WAM! with Melissa Larabee

spring 2014: the semester that changed everything

rhetorical infographics!

5 Comments

Infographics are often used to take complex data and information and represent them visually in ways that are easier to digest and comprehend. It should be noted that while every infographic makes some rhetorical choices–which facts? in which order? in what style? how much text?–not every visual representation of data would count as an argument for the purposes of this assignment.

Some arguments are explicit:

  •  Bill Gates is Better than Batman. After Gates was compared to Batman for his philanthropic works, one artist created an infographic breaking down how many lives Gates has saved.
  • The Adjunct Crisis looks at why there are so many adjuncts and how it affects higher education.
  • The Decline of Detroit. We all know Detroit is in trouble. Here is a clear explanation of why.

While some others are more implicit, trusting the arrangement of facts and images to make the argument for them:

Do you find one of these approaches more effective than the other? What arguments, if any, might be present in infographics like Superman’s Costume Changes or Distance to Mars or this Guide to Cheese, which appear to simply represent facts? How do they function different from the other inforgraphics above, if at all? 

But there are other forms of infographics beyond those that handle lots of complex data. Sometimes infographics are more about showing the relations between things–much like maps (and indeed, many infographics contain maps). For instance, How Would You Like Your Graphic Design? is a simple, clear infographic that makes a point about the intersections between speed, price, and quality–but it contains no data whatsoever.

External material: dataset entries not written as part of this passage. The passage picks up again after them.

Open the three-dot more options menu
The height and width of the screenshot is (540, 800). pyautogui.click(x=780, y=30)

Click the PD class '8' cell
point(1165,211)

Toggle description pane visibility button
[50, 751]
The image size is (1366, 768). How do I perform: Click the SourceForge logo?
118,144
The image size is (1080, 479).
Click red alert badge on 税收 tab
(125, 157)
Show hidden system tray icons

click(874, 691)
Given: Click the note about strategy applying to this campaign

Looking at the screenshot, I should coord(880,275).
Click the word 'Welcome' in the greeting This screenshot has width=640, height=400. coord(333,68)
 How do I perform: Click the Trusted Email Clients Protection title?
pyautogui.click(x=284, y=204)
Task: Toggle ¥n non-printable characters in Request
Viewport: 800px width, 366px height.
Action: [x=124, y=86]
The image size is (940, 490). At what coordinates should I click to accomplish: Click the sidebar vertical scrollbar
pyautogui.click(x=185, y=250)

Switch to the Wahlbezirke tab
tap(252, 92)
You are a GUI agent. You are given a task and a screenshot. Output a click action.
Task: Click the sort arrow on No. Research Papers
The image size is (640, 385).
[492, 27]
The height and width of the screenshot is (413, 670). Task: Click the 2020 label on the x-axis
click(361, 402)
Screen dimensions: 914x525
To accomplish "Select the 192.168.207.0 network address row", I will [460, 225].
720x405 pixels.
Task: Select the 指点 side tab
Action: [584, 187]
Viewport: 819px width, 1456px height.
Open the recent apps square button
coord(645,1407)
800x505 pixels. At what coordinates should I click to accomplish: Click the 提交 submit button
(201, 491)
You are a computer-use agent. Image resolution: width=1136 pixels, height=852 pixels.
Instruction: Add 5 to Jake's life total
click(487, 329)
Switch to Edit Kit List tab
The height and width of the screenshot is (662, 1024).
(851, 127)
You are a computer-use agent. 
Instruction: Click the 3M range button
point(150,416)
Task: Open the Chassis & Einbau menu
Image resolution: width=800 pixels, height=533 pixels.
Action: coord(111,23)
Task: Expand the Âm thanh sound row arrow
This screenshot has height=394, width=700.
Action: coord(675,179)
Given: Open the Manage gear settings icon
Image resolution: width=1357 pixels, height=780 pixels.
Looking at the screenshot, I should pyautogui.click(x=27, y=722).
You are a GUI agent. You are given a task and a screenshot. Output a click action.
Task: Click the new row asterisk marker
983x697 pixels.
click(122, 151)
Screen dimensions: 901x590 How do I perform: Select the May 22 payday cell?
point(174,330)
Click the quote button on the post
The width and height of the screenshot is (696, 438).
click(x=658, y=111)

And not everything needs to look impeccably photoshopped. Take a look at these infographics from Web comic The Oatmeal:

To what degree can these infographics be discussed as comics? Compared to the more “professional” examples above, do you find them effective? Why or why not? 

 

5 thoughts on “rhetorical infographics!

  1. Do you find one of these approaches more effective than the other? What arguments, if any, might be present in infographics like Superman’s Costume Changes or Distance to Mars or this Guide to Cheese, which appear to simply represent facts? How do they function different from the other inforgraphics above, if at all?

    I personally feel that what makes Superman’s Costume Change, Distance to Mars, and the Guide to Cheese do just that – simply represent facts. I don’t think they offer any rhetorical arguments – instead they compile information to help audiences make sense of it.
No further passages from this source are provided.